Current Farm Law Working Well; Sound Basis for Future Policy

NCC Vice Chairman John Pucheu told the House Agriculture Committee that a significant majority of California’s upland and Pima cotton producers strongly support current farm law and see it as a sound basis for future farm policy.

March 3, 2006
Contact: Marjory Walker
(901) 274-9030

STOCKTON, CA – National Cotton Council Vice Chairman John Pucheu told the House Agriculture Committee that a significant majority of California’s upland and pima cotton producers strongly support current farm law and see it as a sound basis for future farm policy.

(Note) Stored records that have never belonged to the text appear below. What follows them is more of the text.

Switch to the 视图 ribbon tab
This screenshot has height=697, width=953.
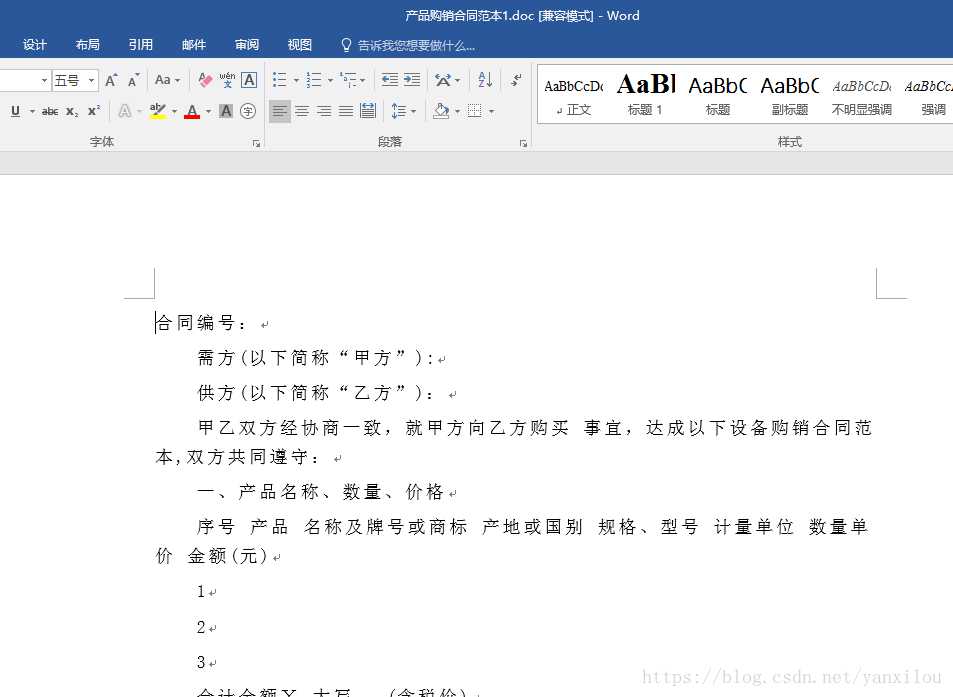click(x=299, y=44)
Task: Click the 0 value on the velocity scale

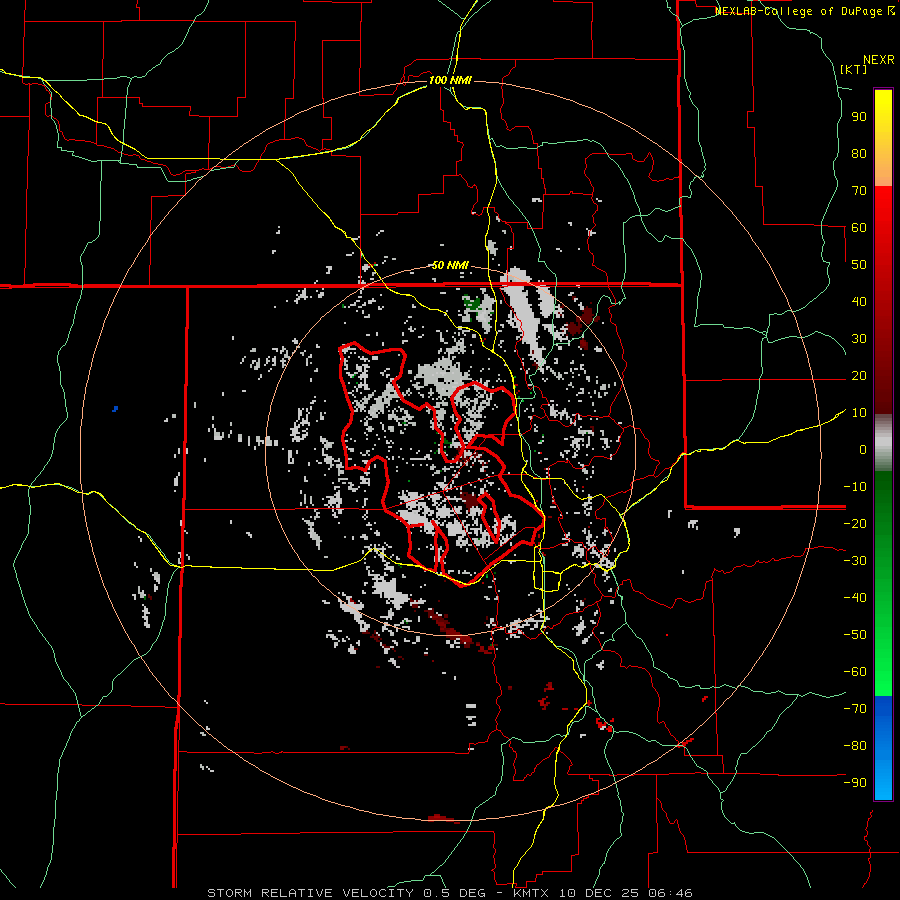Action: (862, 449)
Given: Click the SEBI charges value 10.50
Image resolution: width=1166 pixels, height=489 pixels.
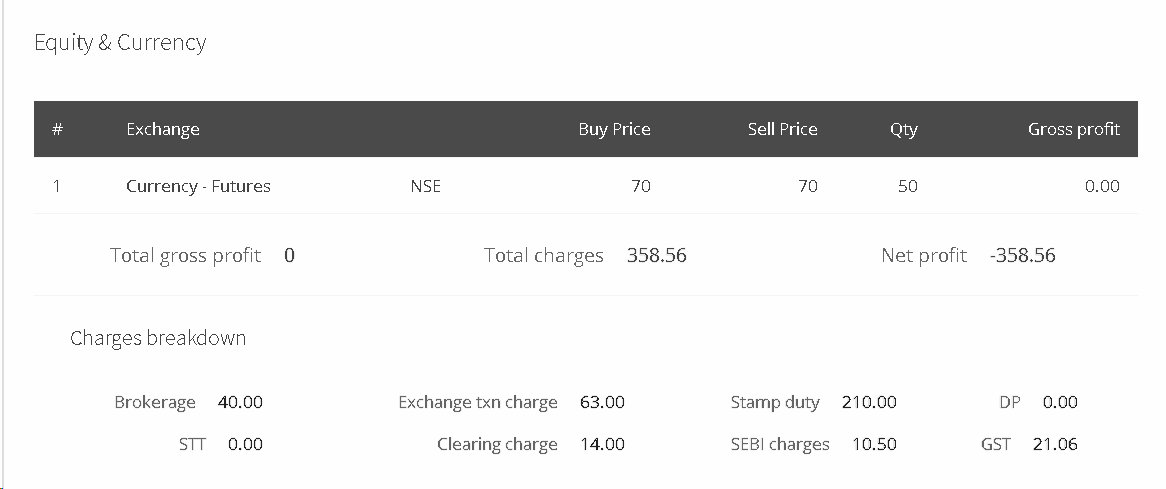Looking at the screenshot, I should [x=874, y=444].
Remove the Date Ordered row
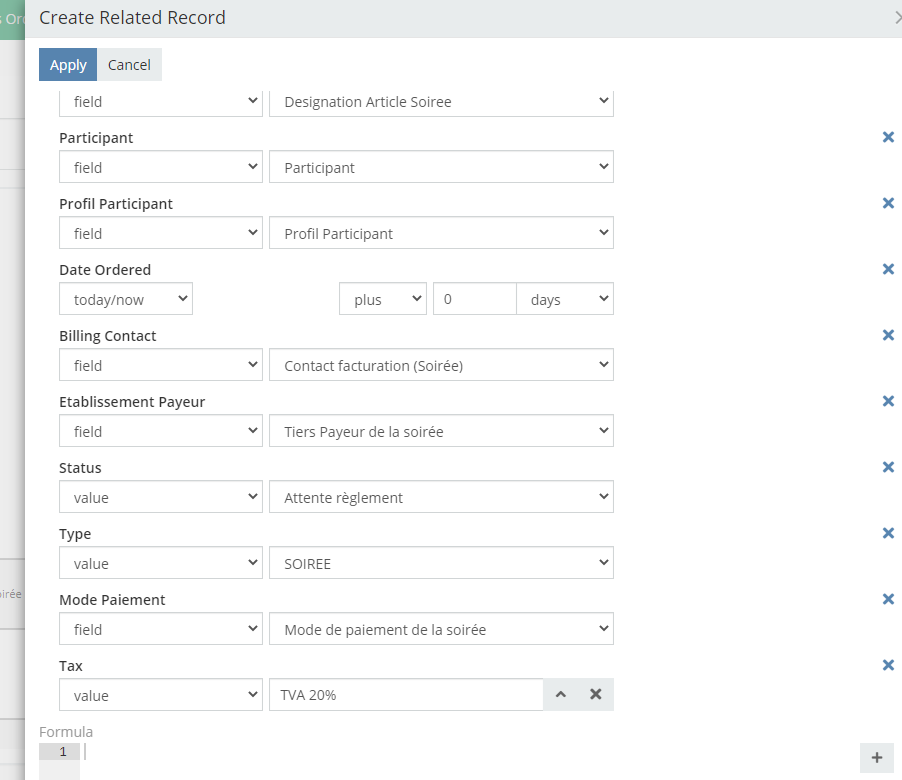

Testifying at that panel’s farm policy review hearing here today, the Tranquillity, CA, cotton producer said current farm law must continue to operate without major modification through its scheduled expiration with the 2007 crop because “producers have made substantial long-term investments and cropping and marketing decisions based on current farm law. We are particularly concerned by repeated efforts to further reduce limitations on benefits or limit eligibility to the loan, and we you to continue to oppose these proposals. Current limitations already place most commercially viable California operations at a disadvantage because of our costs and economies of scale.”

He said California cotton producers support using current law as the basis for “future farm policy” noting that: 1) the combination of a marketing loan, counter-cyclical payment when prices are low and a direct payment for stability are a sound foundation, 2) there should not be limits on loan eligibility or on marketing loan gains because it would disrupt orderly marketing and 3) payment limitations, which already unfairly penalize growers in the San Joaquin Valley, in the irrigated West, and across the Sunbelt, should not be reduced any further and current eligibility requirements should be maintained.

Pucheu stressed that it is critically important that farm policy is balanced between commodities because a significant number of California cotton producers also produce specialty crops. “Even slight acreage shifts from row crops to specialty crops will cause market disruption,” he said. The state’s cotton producers do not oppose programs that benefit specialty crops but adequate resources are needed to ensure that there are no significant shifts in funding between program and specialty crops. He also explained that the pima and upland cotton programs must be carefully balanced to ensure there are no unintended, program driven shifts in acreage planted to ELS cotton and upland cotton.

Pucheu pointed out that if the Doha round negotiations do not progress to the point that the impact on future U.S. farm policy is clear, California cotton producers would support continuation of the current farm bill for at least one additional crop year.

“Given our significant financial investment and alternative cropping opportunities, it is imperative for farmers in this area to know what the policy will be well in advance of planting the crop,” he said. “Uncertainty is highly disruptive and costly.”

He said that cotton producers are deeply concerned that the language in the recent Hong Kong Ministerial agreement will be used to single cotton out for special and differential treatment.

“The U.S. cotton industry has supported the Doha round negotiations, but we can not support an agreement that requires cotton to accept deeper and quicker reductions in domestic support; that does not provide meaningful increases in market access or that allows Brazil, China, Pakistan and India to declare themselves less developed for the purpose of evading compliance,” he said.

Pucheu, who also expressed to the Committee the need for science-based regulations and an effective immigration policy, said conservation programs continue to be an important component of farm policy but are not a substitute for the safety net provided by commodity programs. He also testified that because California exports virtually 100 percent of its cotton production, producers strongly support continuation of the successful public-private partnership fostered by the Market Access Program and urge continued funding for the Foreign Market Development program as well as a WTO-compliant export credit guarantee program.

Pucheu added that research and crop insurance also are important to U.S. cotton’s future but noted that “we are disappointed that the Risk Management Agency has been unsuccessful in responding to our need for affordable, higher levels of crop insurance coverage. We need to insure levels of 90 or even 95 percent of our yields in order to have effective risk management. I hope RMA will re-evaluate the products available to us.”

Buttonwillow cotton producer Bill Tracy, a former California Cotton Growers Association chairman, echoed Pucheu’s points and added that farm programs are needed to: 1) defray a portion of the costs California producers face in complying with regulations related to air and water quality, energy usage, and pesticide applications, 2) provide producers with the planting flexibility necessary to react to market signals, 3) deliver benefits in times of low prices without distorting overall planting decisions and 4) enhance producers’ ability to secure financing and help young people get into farming.

“An effective farm program is a necessity for young farmers entering agriculture and not a deterrent,” Tracy said. “USDA’s current program that provides loans for beginning farmers and ranchers should also be used to the maximum extent possible to provide financing opportunities.”